Original Article
Low Grade Inflammation and ECG Left Ventricular Hypertrophy in Urban African Males: The SABPA Study

https://doi.org/10.1016/j.hlc.2013.03.075Get rights and content

Background

Hypertension and vascular hyperresponsiveness have been associated with structural wall abnormalities in black Africans. Whether low grade inflammation would have an additive effect is uncertain. Therefore, a novel investigation aimed to assess whether inflammation and pressure overload would have an additive association with ECG left ventricular hypertrophy (LVH).

Methods

We included 75 African and 87 Caucasian males. Ambulatory blood pressure monitoring was done in the working week. A resting 12-lead ECG recording was used for the determination of LVH with the Cornell product formula. Fasting blood samples were obtained for high sensitivity C-reactive protein (hs-CRP) analyses after a controlled overnight stay. Men were stratified into low (≤3 mg/L) and high (>3 mg/L) hs-CRP groups.

Results

African men revealed higher ambulatory blood pressure levels compared to Caucasian men independent of hs-CRP levels after adjustment for age, physical activity, cotinine, log γ-GT and body surface area. In forward stepwise linear regression analyses, SBP was positively associated with ECG LVH in all Africans. Considering low grade inflammatory status (>3 mg/L hs-CRP), SBP [Adj R2 = 0.49 (β = 0.99, 0.45, 1.44), p  0.01] and pulse pressure [Adj R2 = 0.61 (β = 0.0.34, 0.88), p  0.01] respectively, predicted ECG LVH in African but not in Caucasian men.

Conclusions

Hyperdynamic blood pressure and inflammation acted in tandem as possible promoting factors to structural wall abnormalities in African men.

Introduction

In 2011, Schutte et al. [1] reported a significant association between ECG left ventricular hypertrophy and ambulatory blood pressure in hypertensive African men. This association was not found in hypertensive Caucasian men. One of the most compelling reasons for this finding could be differences observed in ambulatory blood pressure between ethnic groups [1], [2], [3], [4], [5]. There exists a growing belief that declining African cardiovascular health status is due to Westernisation or acculturation of black Africans during urbanisation [6], [7], [8], [9], [10]. Urbanisation is believed to elevate a person's blood pressure due to their adaptation to an urbanised lifestyle [7]. Additionally, increased inflammation levels have been reported in Africans [11]. Inflammation has also been positively correlated with left ventricular hypertrophy (LVH) in numerous studies, especially in Afro Americans [12], [13]. It has also been shown to be a powerful mediator to elevate blood pressure [14], [15] and in turn high blood pressure further stimulates pro-inflammatory responses [15]. The promotion of ECG-LVH caused by the additive effect of elevated blood pressure and inflammation has not been extensively studied and no findings exist for black Africans.

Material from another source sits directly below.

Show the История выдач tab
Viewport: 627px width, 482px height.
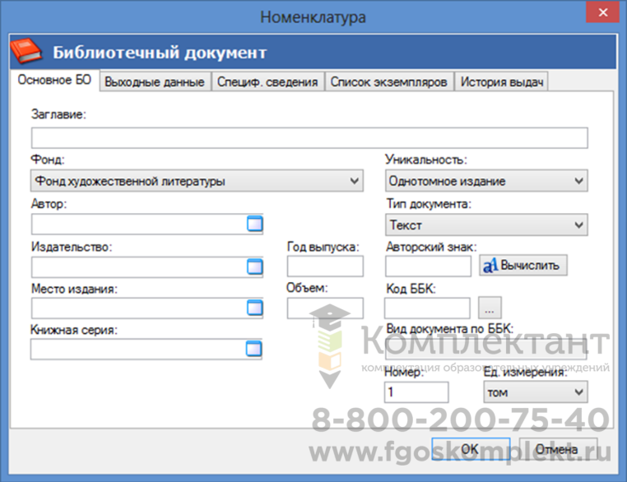click(x=501, y=82)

General concerns have been raised pertaining to ECG-LVH or Cornell product as measure of LVH. Measurement of ECG-LVH by means of the Cornell-product incorporates QRS-complex voltage as well as QRS-complex duration to identify the existence of ECG-LVH. This is done by using the sum of the R-wave and S-wave's amplitudes and multiplying it with the QRS duration [16]. It has been suggested that such voltage-duration products are the most accurate measurements of conventional ECH-LVH [17]. In 1998, Chapman et al. [18] reported greater ECG voltages in Africans, even when closely matched for LVH. This was attributed to ethnic differences in ECG voltages that were unrelated to differences in left ventricular mass index and overall added no difference in test accuracy. Currently accepted ECG voltage criteria for the detection of ECG-LVH remain equal or of greater value in black hypertensive's compared to whites [18].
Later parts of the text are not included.